--- start of Record extracts ---

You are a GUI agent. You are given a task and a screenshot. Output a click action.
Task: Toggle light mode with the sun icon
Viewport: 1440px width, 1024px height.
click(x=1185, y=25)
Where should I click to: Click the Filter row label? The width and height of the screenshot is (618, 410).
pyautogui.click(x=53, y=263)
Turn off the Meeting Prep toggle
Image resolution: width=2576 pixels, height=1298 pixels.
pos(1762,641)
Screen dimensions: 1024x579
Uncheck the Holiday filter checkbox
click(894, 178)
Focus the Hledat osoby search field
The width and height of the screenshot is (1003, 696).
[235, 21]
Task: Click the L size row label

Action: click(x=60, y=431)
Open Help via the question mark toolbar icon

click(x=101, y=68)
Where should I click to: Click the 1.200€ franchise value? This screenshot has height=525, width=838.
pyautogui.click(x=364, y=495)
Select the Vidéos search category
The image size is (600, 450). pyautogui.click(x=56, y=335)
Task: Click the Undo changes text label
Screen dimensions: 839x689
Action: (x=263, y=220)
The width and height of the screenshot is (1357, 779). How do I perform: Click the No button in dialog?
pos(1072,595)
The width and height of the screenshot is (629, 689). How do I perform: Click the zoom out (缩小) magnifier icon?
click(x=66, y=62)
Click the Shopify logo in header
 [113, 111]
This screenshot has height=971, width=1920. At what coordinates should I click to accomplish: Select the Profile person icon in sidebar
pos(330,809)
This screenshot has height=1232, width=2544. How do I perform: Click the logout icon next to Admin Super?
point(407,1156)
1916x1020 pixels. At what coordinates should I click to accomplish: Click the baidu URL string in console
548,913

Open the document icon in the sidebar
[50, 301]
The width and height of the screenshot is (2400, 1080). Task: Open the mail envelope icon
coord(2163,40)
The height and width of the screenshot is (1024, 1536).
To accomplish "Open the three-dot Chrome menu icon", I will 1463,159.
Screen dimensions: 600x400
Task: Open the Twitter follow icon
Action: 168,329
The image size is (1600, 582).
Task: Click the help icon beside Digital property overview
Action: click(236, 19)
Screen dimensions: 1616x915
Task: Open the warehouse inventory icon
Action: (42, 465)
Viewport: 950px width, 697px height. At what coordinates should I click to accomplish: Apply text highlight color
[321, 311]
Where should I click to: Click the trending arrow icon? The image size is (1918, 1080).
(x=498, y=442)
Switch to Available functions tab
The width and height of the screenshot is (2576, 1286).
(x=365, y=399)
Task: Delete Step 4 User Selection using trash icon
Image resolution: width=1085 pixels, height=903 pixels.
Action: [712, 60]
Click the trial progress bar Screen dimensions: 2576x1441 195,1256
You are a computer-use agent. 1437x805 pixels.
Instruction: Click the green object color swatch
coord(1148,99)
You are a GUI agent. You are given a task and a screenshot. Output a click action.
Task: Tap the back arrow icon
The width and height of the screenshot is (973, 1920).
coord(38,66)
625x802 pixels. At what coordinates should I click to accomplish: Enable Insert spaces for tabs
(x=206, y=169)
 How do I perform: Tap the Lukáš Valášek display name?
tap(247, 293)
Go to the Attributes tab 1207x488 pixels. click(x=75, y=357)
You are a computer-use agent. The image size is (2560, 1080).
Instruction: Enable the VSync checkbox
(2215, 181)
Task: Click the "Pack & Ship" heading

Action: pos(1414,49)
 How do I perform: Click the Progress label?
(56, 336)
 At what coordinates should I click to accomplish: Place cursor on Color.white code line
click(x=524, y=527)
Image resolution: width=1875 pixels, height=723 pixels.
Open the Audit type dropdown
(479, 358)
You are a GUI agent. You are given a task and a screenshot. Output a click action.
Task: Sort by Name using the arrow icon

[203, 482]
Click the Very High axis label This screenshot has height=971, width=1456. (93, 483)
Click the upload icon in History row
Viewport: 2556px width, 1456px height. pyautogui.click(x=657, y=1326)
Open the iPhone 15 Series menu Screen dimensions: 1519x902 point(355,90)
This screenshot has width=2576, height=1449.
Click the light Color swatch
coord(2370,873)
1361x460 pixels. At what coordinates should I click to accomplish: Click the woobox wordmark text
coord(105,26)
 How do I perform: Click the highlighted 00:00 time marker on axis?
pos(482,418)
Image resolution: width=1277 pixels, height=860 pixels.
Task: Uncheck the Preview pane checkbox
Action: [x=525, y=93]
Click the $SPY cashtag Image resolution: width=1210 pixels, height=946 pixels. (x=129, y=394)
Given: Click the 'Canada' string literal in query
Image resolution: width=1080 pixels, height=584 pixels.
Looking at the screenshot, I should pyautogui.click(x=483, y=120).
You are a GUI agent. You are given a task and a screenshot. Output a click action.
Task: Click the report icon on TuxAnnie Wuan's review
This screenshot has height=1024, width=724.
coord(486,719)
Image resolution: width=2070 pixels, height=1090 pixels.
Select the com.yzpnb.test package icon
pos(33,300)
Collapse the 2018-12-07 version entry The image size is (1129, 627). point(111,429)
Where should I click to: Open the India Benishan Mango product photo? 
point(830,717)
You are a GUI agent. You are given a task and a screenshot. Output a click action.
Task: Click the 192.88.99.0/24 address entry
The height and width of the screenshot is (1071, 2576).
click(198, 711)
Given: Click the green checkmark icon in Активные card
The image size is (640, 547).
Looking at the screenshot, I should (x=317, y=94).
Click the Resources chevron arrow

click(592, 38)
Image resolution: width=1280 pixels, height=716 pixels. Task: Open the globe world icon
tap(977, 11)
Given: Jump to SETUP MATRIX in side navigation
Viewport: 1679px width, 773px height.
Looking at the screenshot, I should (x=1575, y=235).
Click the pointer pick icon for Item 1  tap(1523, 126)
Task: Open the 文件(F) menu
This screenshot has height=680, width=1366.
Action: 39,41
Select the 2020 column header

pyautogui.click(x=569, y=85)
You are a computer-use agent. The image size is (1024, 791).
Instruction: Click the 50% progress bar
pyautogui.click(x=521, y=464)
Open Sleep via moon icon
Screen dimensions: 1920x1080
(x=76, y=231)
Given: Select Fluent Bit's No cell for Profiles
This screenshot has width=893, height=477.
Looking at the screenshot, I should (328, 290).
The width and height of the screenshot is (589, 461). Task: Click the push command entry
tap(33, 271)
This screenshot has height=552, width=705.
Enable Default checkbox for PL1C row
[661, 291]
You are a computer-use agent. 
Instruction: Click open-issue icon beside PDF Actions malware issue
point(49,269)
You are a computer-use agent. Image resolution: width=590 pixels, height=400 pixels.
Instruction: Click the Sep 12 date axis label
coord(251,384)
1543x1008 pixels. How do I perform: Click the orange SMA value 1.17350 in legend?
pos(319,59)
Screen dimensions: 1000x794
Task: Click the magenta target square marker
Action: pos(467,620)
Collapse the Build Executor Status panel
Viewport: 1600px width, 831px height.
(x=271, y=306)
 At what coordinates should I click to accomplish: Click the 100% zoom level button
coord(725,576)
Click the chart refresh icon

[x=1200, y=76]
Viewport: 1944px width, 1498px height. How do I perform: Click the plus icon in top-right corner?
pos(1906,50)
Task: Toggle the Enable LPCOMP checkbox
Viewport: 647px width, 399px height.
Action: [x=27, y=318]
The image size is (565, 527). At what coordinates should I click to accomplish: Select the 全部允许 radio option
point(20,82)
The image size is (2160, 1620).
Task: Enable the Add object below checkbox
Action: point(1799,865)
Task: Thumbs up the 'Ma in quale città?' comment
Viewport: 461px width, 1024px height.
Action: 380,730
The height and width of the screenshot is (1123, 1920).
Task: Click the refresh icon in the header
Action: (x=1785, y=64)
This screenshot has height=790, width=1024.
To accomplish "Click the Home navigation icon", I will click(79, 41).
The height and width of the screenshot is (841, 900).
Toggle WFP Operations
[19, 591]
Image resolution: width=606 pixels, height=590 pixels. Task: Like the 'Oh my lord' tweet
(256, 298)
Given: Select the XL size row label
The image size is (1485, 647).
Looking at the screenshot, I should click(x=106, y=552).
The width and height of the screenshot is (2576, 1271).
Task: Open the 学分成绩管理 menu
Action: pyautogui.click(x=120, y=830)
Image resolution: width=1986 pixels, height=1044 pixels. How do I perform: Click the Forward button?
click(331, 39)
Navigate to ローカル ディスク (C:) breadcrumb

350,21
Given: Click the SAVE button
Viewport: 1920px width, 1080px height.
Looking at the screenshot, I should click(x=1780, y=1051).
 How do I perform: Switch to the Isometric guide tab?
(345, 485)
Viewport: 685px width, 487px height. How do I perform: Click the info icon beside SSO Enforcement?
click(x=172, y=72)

--- end of Record extracts ---

Task brief
Rewrite the records starting at the line containing "This screenshot has height=552, width=705." and ending at the line containing "point(49,269)", putting "GUI agent" in place of "computer-use agent" and leaving everything else unchanged.

Full solution
This screenshot has height=552, width=705.
Enable Default checkbox for PL1C row
[661, 291]
You are a GUI agent. 
Instruction: Click open-issue icon beside PDF Actions malware issue
point(49,269)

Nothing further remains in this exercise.